Um excesso de lives

A quarentena criou novas profissões. Não me refiro aos YouTubers e aos podcasters que descobriram um dom especial para tal, ao encontrarem-se trancados em casa. Não é também sobre os confeiteiros, bodybuilders e artesãos que preenchem os storys com os seus mais recentes feitos. Este artigo é dedicado à nobre função sem a qual não sei o que seria a internet. Sim, a patrulha das lives

Existe um grupo muito requintado de pessoas, verdadeiros intelectuais, que cede o seu nobre tempo à inspeção de redes sociais para ver se, por acaso, os malandrinhos estão a abusar. Para facilitar o seu trabalho, têm as notificações ativadas e dizem logo à Maria e ao Zézinho que parem já com os disparates, porque isolamento social estende-se ao Instagram. Não há vivalma que escape ao seu escrutínio, e rapidamente se desfaz o direto. 

Às vezes, os patrícios da idade moderna prestam a sua contribuição indiretamente, em status e tweets próprios que meros mortais se esforçam por entender. “Eu só gostava de abrir a app e não ter de dar de caras com o direto de fulano!”, diz a beldade que segue com afinco o transgressor. Como ousa usar uma das opções de partilha desta rede social? Até parece que vive em democracia, ou sei lá o quê. 
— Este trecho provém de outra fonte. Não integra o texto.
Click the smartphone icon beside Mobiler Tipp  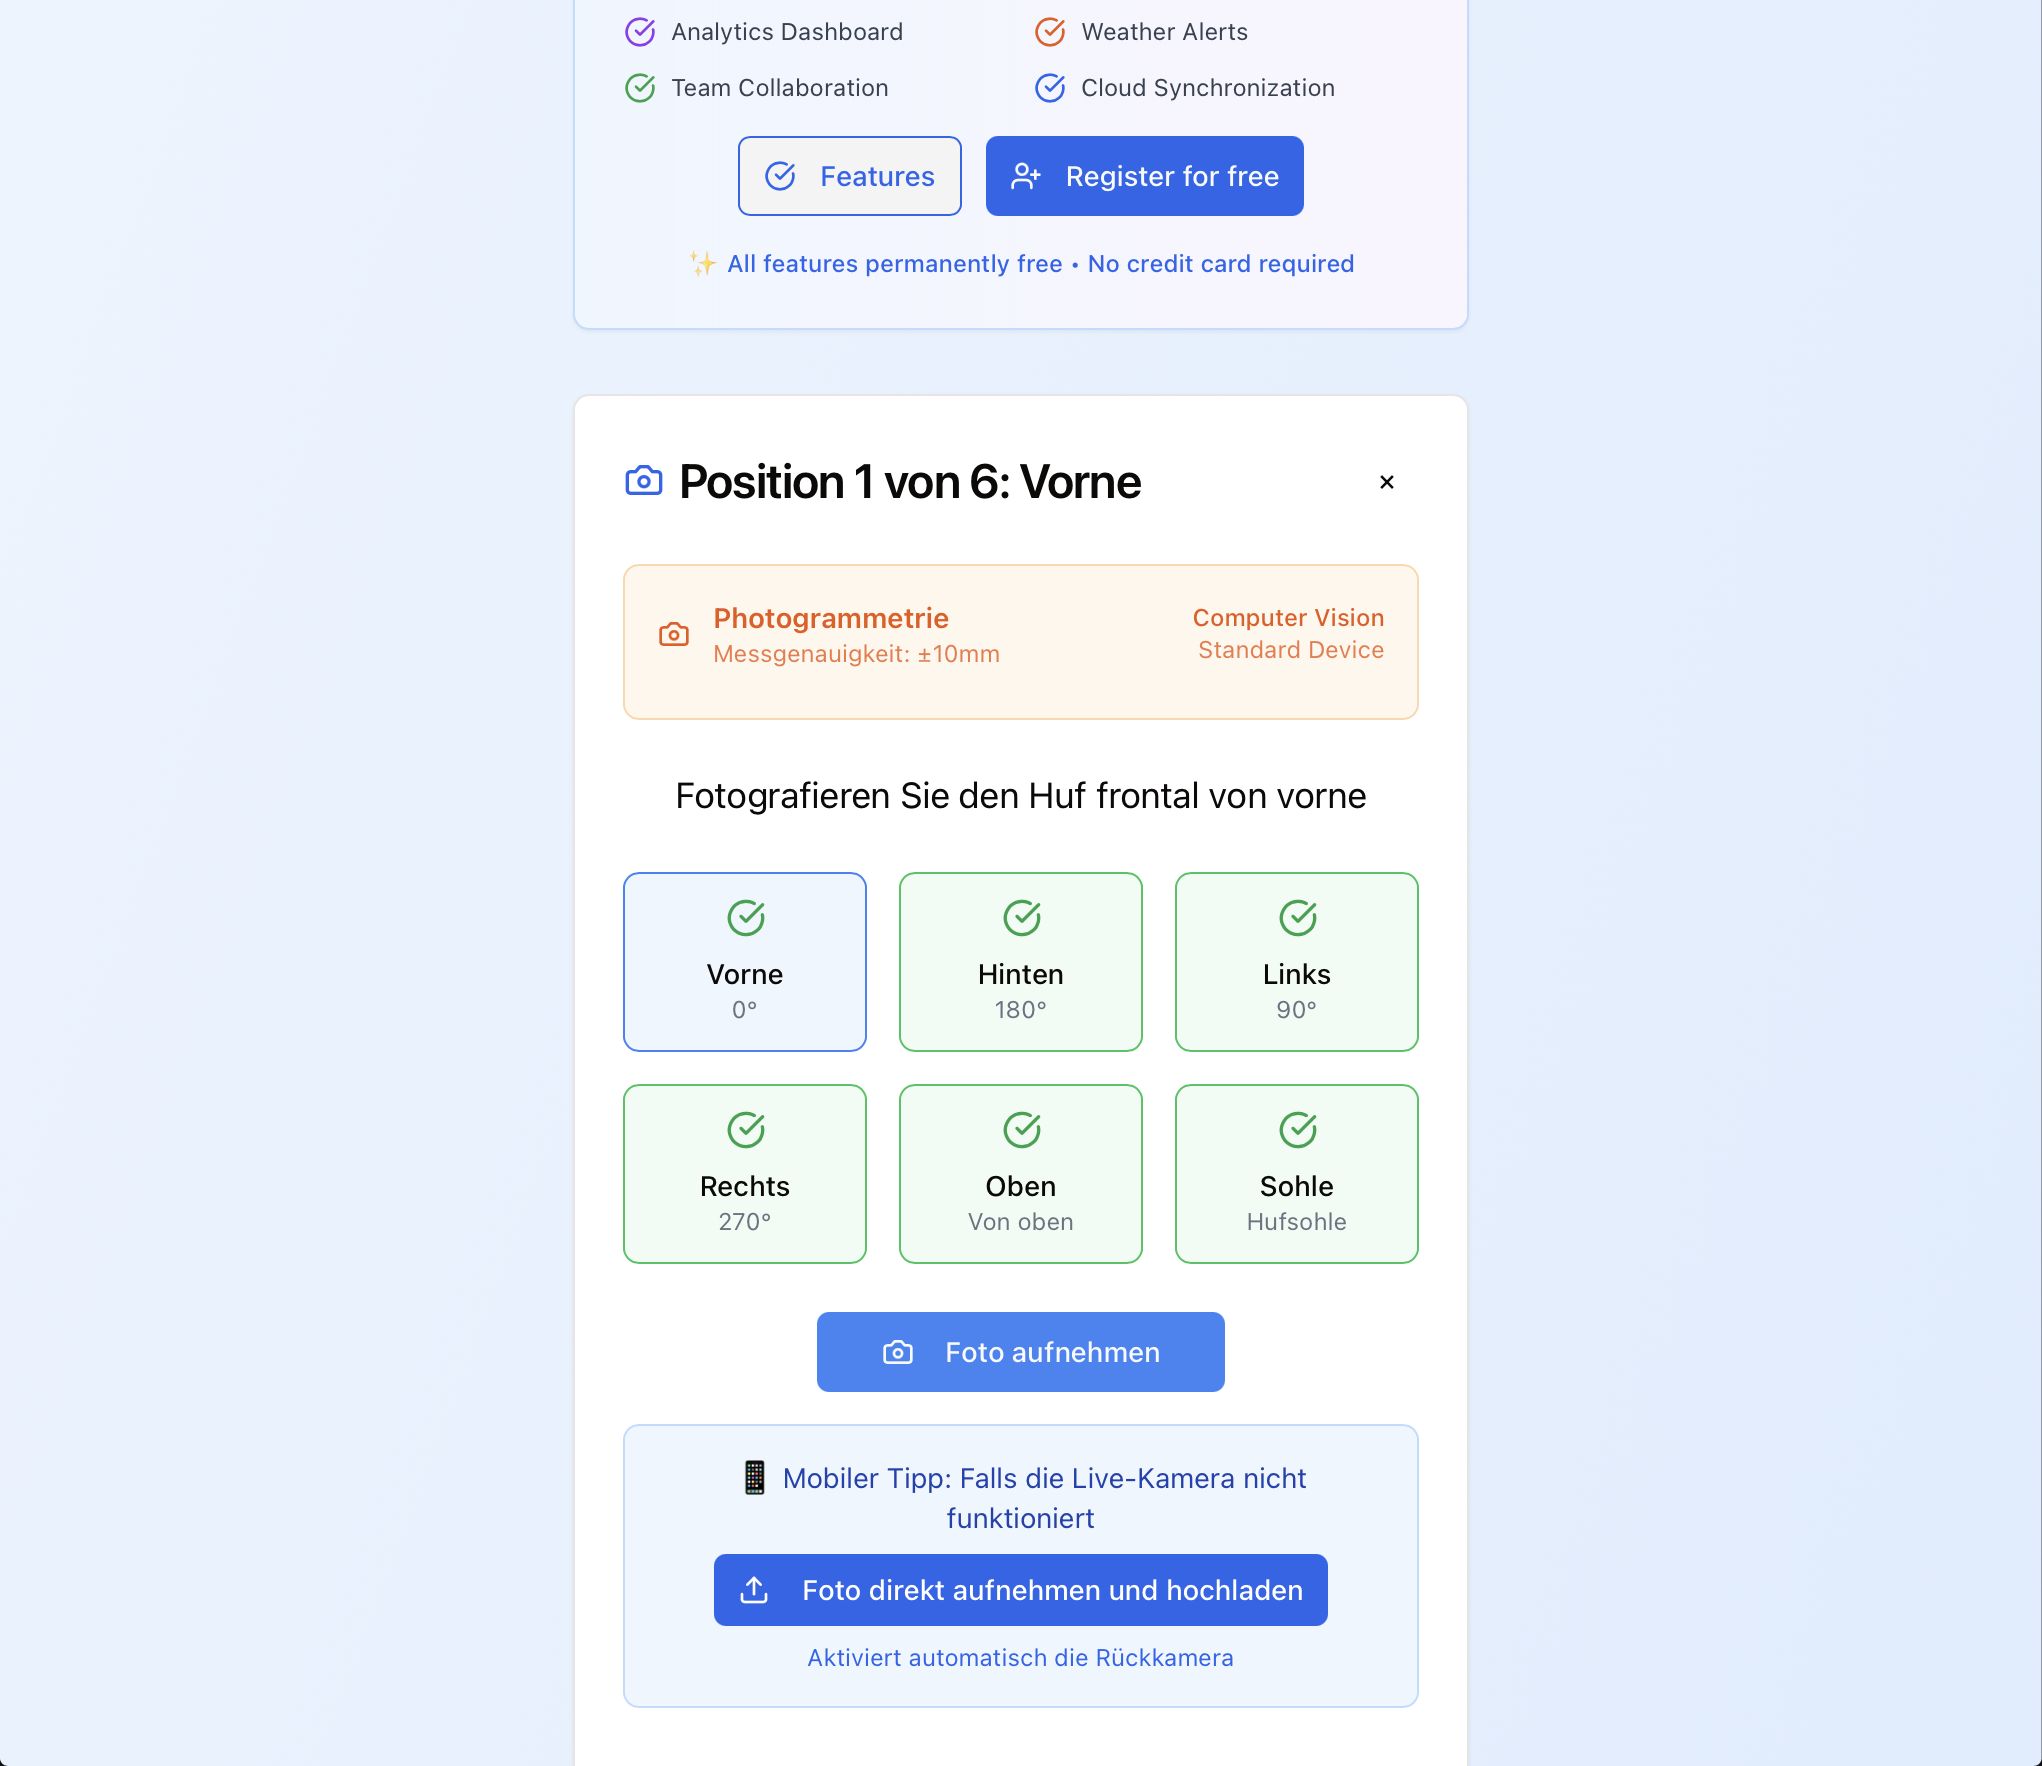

Também conhecemos os fiscais dos profissionais, uma extensão do governo ainda por este não reconhecida – mas um dia há-de ser, com medalhas, condecorações e nenhuma cobertura mediática (Deus que os livre!). É que há uma malta esperta que decidiu dar aulas gratuitas em lives. Veja só se é possível! Todos em casa, sem fazer nada para além de teletrabalho, telescola e tele-aborrecimento e esses engraçadinhos vêm trazer ao público novas competências para os seus currículos e hobbies? É que já roça o absurdo. 

Estão a tomar conta dos feeds os degramados comediantes, autores, músicos, atores, pintores, artistas, chefs, psicólogos, professores, dançarinos, padres, o Papa… Sim, o Papa! Quem terá dito que isto era permitido, num mundo liberal, com direito a livre expressão? Afinal quem foi que lhes disse que podiam usar as suas contas para proporcionarem cultura, entretenimento, passatempos, saber e lazer? 

Só podemos agradecer à sempre alerta patrulha desta soberana classe de indivíduos, que, não só não gosta de lives, como quer que não gostemos. Estão a fazer-nos um favor em pedir o fim do favor dos outros. Aliás, estão a ajudar-nos a atrapalhar quem quer um direto. Obrigada! Podiam, sei lá, só não assistir. Mas decidiram clamar pelo seu fim. Dedicaram energia e tempo preciosos para isso, e agora temos uma legião de baby-sitters do conteúdo, que definem o que pode sair o que não tem direito a diretos.